Its interesting then that Stephen Cherry argues that “The litmus test of a church is not the presence or even absence of children, but the kind of maturity that the adults show; If that maturity is based on status and importance, on power and position, prestige and privilege, then it is only a quasi maturity. For it is Adults with true, Christian, childlike maturity among whom young children feel relaxed, at home and welcome.” If we get this right then more naturally rather than by forcing things will be perhaps get to a stage of enabling children to feel a greater part of church and community life. However I do believe that in addition to this a good and engaging programme (like Messy Church) is also key.

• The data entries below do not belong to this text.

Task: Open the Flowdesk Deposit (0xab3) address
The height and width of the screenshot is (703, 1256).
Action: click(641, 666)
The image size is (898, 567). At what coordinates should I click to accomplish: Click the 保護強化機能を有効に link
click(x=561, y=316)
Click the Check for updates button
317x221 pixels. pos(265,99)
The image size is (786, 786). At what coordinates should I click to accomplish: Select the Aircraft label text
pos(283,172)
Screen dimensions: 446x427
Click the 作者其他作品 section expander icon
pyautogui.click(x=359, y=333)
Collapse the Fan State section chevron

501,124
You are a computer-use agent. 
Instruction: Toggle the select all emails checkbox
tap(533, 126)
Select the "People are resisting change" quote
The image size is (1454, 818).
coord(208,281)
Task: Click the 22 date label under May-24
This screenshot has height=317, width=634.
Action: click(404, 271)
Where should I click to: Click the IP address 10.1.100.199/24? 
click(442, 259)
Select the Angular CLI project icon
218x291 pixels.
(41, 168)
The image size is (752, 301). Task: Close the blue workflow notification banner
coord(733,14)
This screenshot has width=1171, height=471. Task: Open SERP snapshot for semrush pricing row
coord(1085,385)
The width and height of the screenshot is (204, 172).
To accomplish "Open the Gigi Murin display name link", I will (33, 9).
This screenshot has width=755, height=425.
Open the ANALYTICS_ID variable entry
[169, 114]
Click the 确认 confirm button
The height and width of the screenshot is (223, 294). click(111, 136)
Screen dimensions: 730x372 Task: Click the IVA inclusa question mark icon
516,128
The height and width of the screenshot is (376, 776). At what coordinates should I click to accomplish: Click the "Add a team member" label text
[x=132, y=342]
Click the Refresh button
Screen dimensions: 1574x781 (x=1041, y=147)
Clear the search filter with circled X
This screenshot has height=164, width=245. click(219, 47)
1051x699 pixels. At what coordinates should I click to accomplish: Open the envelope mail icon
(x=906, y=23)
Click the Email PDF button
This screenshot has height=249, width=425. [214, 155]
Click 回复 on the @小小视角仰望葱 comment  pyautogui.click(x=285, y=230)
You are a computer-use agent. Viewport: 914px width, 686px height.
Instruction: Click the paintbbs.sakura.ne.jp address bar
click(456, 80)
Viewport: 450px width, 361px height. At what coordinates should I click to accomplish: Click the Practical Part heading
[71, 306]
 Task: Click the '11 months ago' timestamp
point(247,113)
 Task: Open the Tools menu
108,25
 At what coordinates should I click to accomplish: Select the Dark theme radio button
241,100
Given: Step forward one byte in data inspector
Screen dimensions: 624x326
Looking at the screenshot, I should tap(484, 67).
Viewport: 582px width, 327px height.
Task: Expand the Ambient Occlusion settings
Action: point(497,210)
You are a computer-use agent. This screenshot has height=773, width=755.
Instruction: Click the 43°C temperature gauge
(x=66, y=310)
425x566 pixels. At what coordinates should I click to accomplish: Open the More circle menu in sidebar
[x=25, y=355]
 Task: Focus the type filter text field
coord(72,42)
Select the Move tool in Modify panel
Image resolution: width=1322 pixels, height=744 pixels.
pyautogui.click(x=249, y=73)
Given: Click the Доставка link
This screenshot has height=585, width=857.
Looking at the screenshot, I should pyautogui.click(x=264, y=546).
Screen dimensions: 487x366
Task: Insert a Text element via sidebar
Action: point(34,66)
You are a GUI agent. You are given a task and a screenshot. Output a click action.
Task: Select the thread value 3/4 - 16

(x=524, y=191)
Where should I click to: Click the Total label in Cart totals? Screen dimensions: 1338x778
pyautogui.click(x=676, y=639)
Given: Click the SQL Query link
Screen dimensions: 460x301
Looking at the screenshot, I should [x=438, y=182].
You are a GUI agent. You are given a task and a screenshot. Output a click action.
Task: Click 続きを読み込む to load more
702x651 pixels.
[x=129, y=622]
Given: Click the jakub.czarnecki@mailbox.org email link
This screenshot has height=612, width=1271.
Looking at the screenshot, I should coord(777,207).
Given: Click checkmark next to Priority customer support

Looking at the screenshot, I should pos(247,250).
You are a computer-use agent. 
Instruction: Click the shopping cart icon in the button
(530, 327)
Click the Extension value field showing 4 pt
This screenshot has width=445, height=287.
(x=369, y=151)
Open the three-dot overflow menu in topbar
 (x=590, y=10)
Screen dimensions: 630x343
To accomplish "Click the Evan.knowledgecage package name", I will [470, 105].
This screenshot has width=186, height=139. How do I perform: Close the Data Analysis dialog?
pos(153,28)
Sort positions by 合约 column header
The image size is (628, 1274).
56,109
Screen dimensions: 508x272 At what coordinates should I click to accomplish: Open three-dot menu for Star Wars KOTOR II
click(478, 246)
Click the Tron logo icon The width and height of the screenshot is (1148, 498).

The second half of the Chapter refers to the Sabbatical that Stephen Cherry took in South Africa. He tells the Story of Amos and Martha who opened their home to people (in addition to their nine children and eight grandchildren) and set up a ‘Shanty Church’ in the community where they lived. Cherry refers to the incredible generosity and hospitality that he is shown and how that extends to the community in terms of the meals they provide, the relationships they build, the sense of providing a safe place. Story after story emerges of prayer, humility, service and sacrifice, done with great integrity and humility. He also refers to the church service he was a part of at the ‘shanty church’. There was a sense of deep freedom, gratitude and hunger for God in the people that we so often rarely get to see. He called this ‘The sound of passionate humility’. Childlike, mature, passionate and humble. What a great combination! I want to be a person who seeks to be more like each of these four qualities. God, Give me the Grace and the patience to embrace this in life’s great adventure.
The story humbly reminded me of the privilege I have had of travelling with Tearfund. To be welcomed into people’s homes in Kenya, India, Russia and Malawi, to worship in churches in each of those countries and to each time be struck at the sheer quality and richness of their trust, openness, hospitality and humble, servant hearted actions that have and are leading to hope, transformation and deep impact in the midst of many challenges.
This leads me on very aptly to my next step in this challenging journey…… Giving up Grumbling! Its the title of the next chapter and a Lenten Challenge that Stephen Cherry gave himself. Earlier in Lent I took up Mark Powley’s challenge of only praying prayers of thanks for a week (I managed just one day!). So from tomorrow I am going to take up the challenge of doing life without complaining or grumbling for a week!
It will be a challenge but will be a good preparation also for my next journey which starts at the end of April on Generosity.